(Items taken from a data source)
===

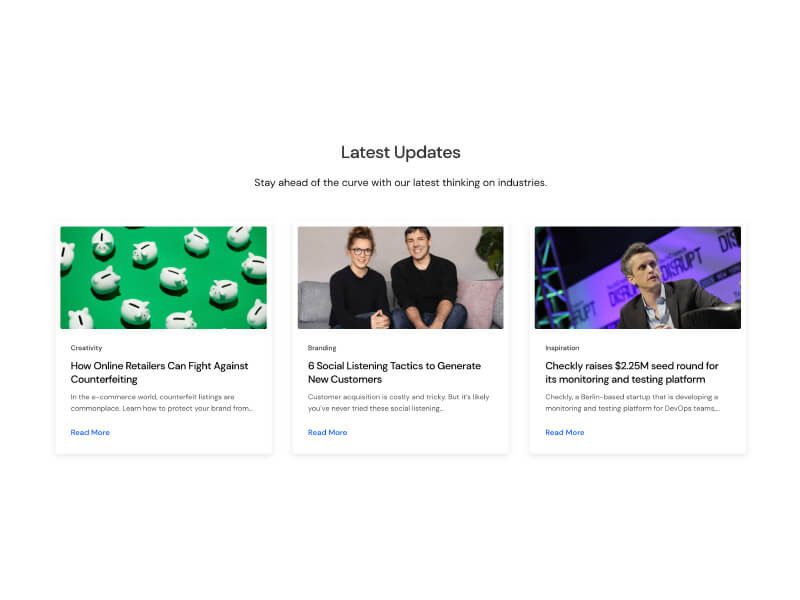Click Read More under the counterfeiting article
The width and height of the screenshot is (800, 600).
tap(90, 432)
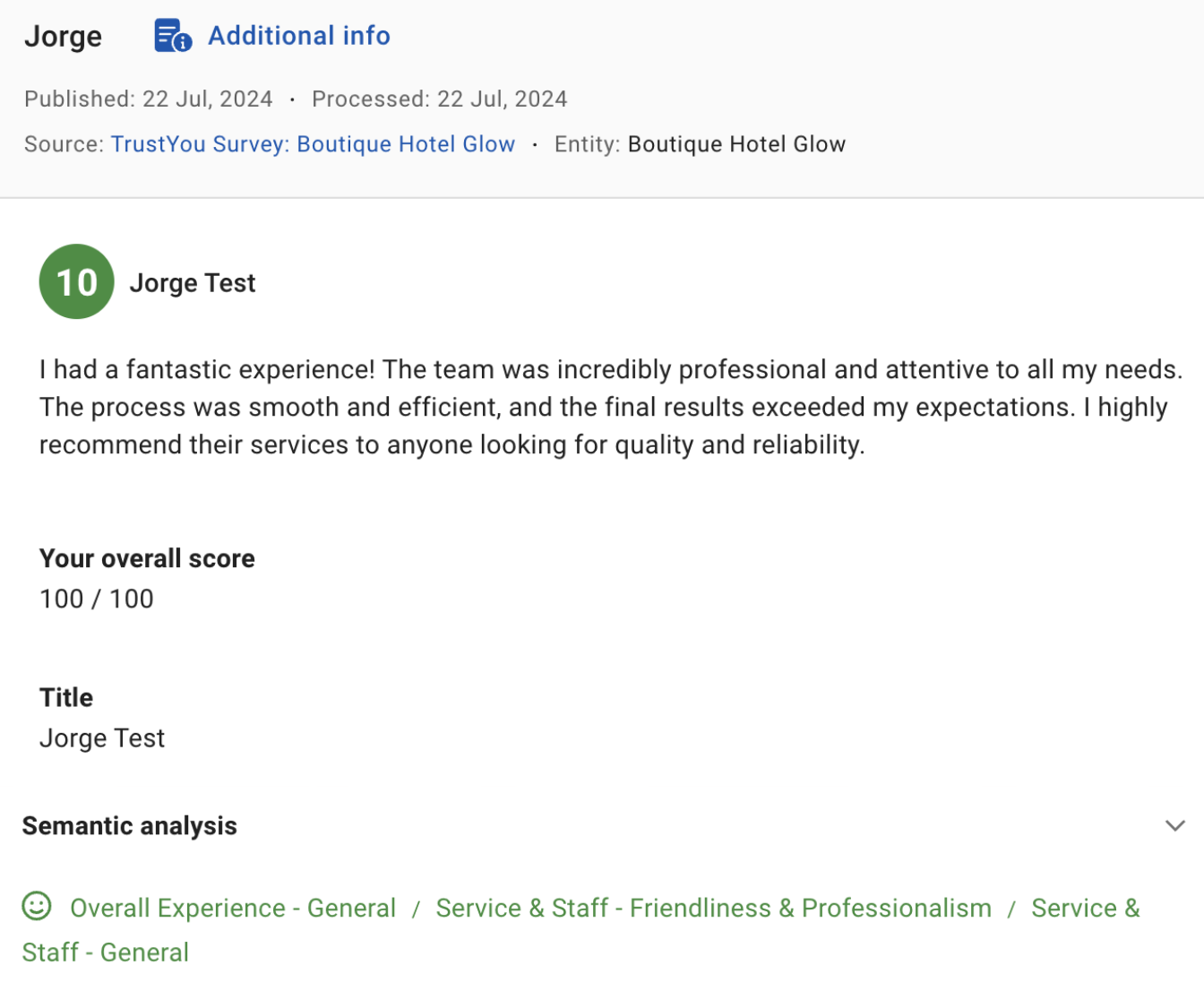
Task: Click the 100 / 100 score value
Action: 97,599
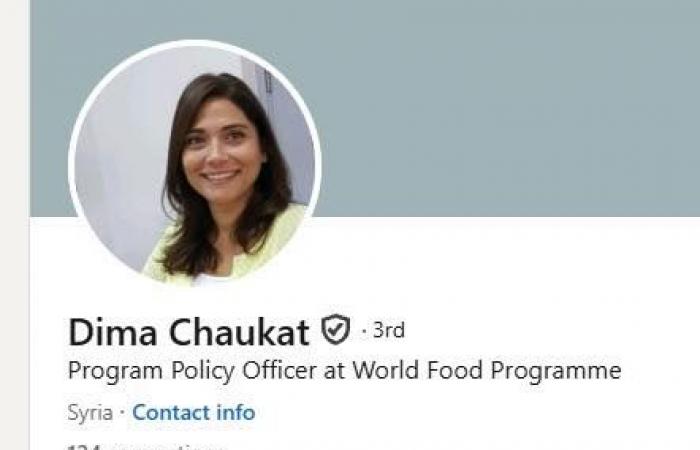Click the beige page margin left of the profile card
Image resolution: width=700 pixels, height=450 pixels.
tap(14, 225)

===

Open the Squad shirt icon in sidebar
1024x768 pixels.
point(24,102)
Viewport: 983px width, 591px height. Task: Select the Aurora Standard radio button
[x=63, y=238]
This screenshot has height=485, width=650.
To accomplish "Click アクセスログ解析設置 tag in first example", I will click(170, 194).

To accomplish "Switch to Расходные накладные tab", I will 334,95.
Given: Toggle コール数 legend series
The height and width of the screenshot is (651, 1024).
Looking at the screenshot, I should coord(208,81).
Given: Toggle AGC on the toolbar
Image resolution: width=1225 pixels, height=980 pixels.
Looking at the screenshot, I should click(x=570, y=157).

===

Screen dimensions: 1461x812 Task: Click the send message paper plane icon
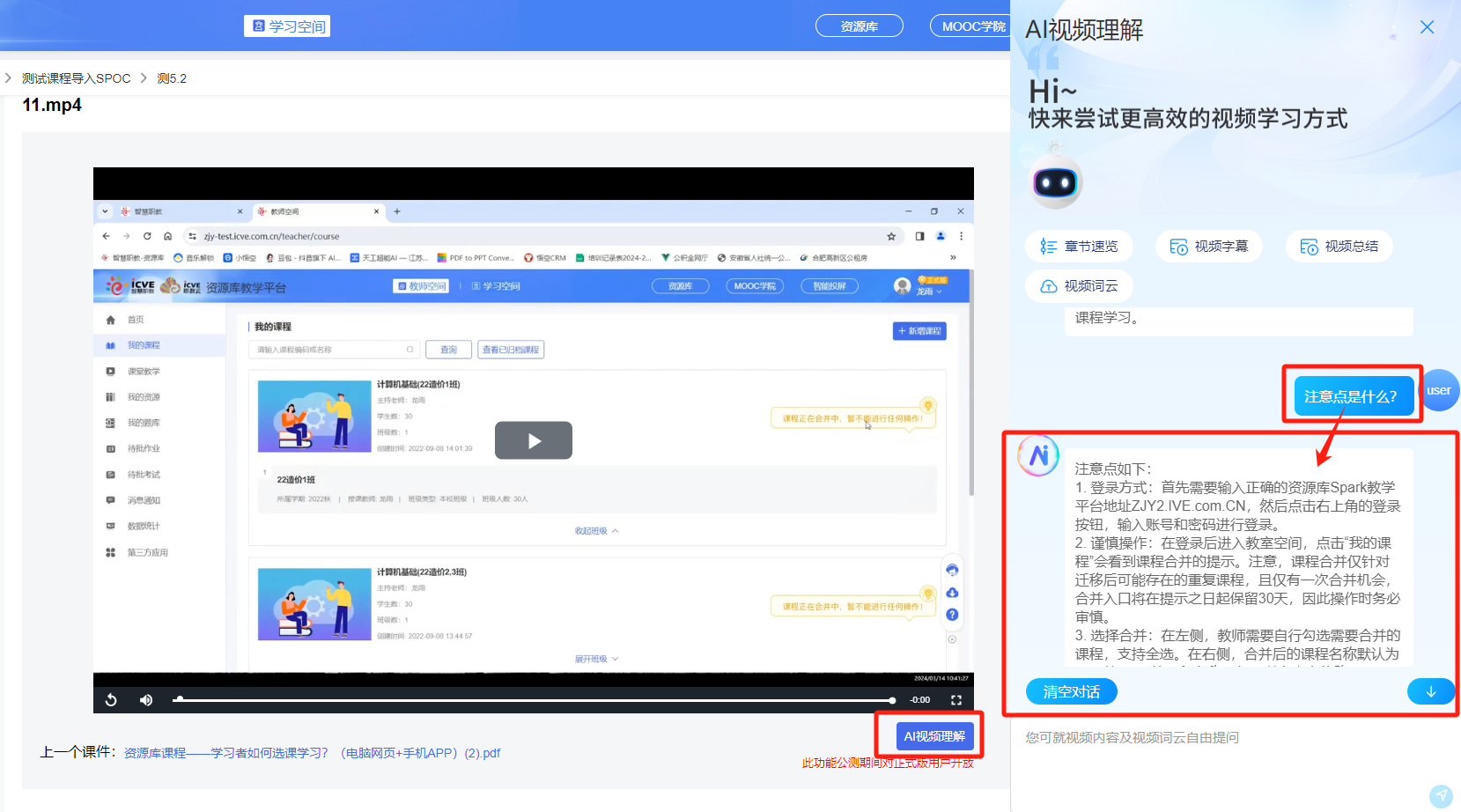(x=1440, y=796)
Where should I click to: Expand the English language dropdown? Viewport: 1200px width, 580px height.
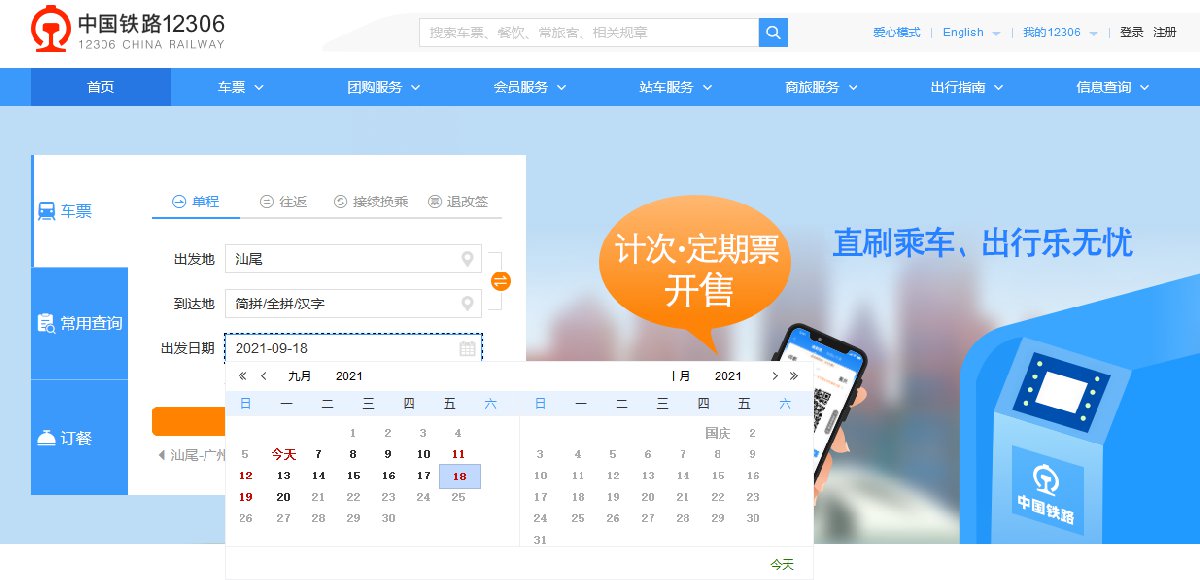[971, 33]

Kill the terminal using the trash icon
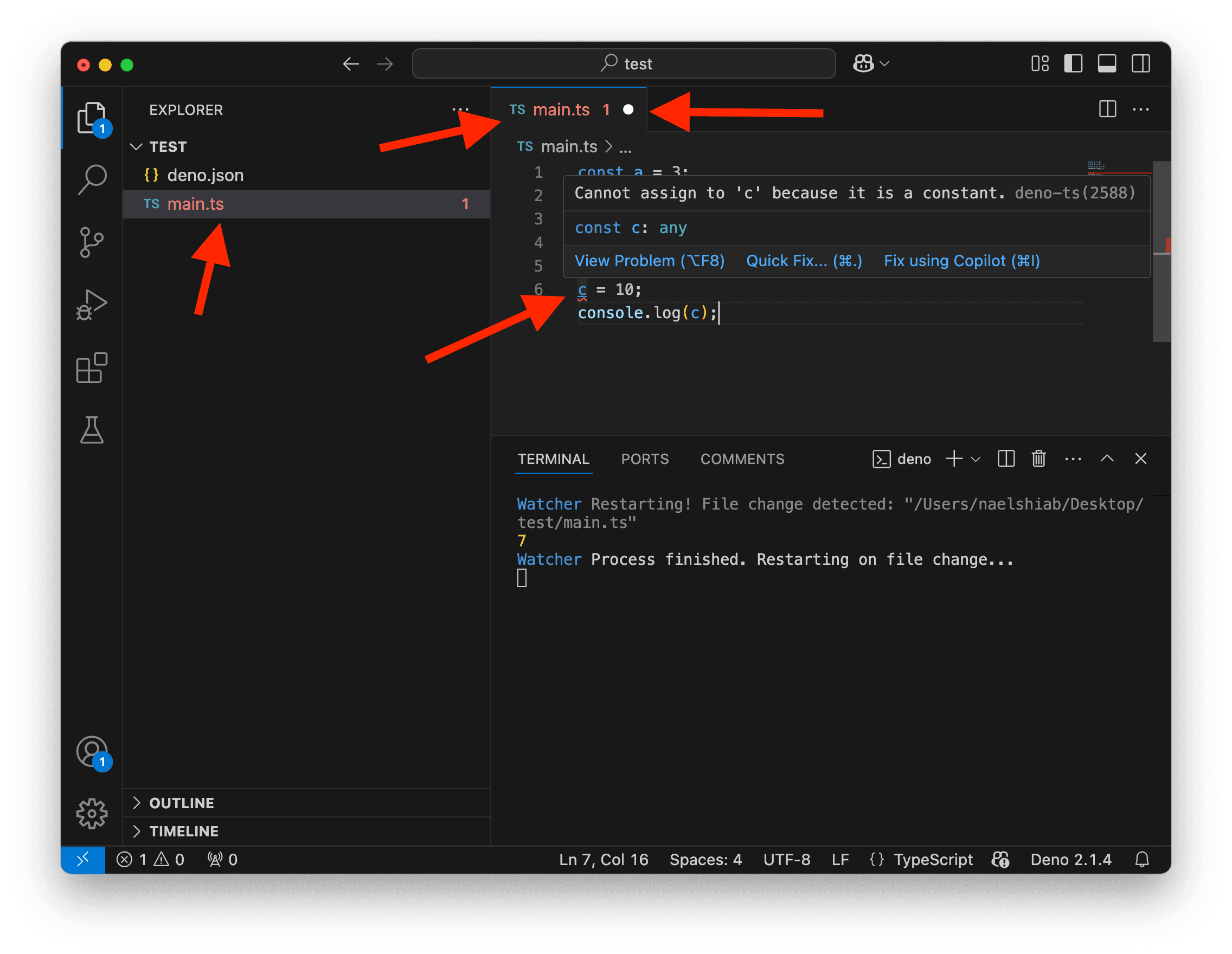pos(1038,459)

===

What needs to be done:
Rewrite the lines starting at the one containing "Screen dimensions: 1461x812" and ending at the one containing "pos(1038,459)" as a JSON list of strings, one string per line, with blank lines left out. Omit the pictures from the answer.

Task output:
[
  "Screen dimensions: 1461x812 Task: Click the send message paper plane icon",
  "(x=1440, y=796)",
  "Where should I click to: Expand the English language dropdown? Viewport: 1200px width, 580px height.",
  "[971, 33]",
  "Kill the terminal using the trash icon",
  "pos(1038,459)"
]